KDE licence policy update

Harald Sitter sitter at kde.org
Sat Feb 18 01:43:58 GMT 2017


On Sat, Feb 11, 2017 at 12:37 AM, Luigi Toscano
<luigi.toscano at tiscali.it> wrote:
> Jonathan Riddell ha scritto:
>
>> The main change is for docs and other non-code files to become
>> CC-BY-SA 4.  This allows it to be converted to code (it's one-way
>> compatible with LGPL 3)
> Do you have more details for this? I see contradicting information, it does
> not seem to be totally future proof (even if I hope that we won't see a GPLv4
> before my retirement, but... that would be too much I guess):
> https://www.fsf.org/blogs/licensing/creative-commons-by-sa-4-0-declared-one-way-compatible-with-gnu-gpl-version-3
> (hint about GPLv3 only)
>
> https://www.gnu.org/licenses/license-compatibility.en.html -> "Unfortunately,
> CC-BY-SA 4.0 does not permit relicensing to future GPL versions.

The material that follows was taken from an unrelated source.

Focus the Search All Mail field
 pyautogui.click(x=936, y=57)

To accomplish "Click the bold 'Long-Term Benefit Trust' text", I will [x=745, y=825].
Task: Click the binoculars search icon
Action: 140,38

What you
> should do, when you relicense material under CC-BY-SA 4.0 to the GPL, is
> specify yourself as a license version proxy to indicate whether future GPL
> versions have been authorized for that material. If someday there is a GPL
> version 4 and Creative Commons decides to allow relicensing from CC-BY-SA to
> GPL version 4, you as proxy will be able to retroactively authorize use of
> that relicensed material under GPL version 4. (Alternatively, you can ask the
> authors of that material to give permission right away.)"

I think that may fall into FLA/FRP territory.

That being said, this seems to need taking to the e.V. to get a new
FRP revision as currently CC isn't even considered an acceptable
license according to the FRP. The FDL however is. Consequently the FLA
would no longer cover documentation under the suggested changes.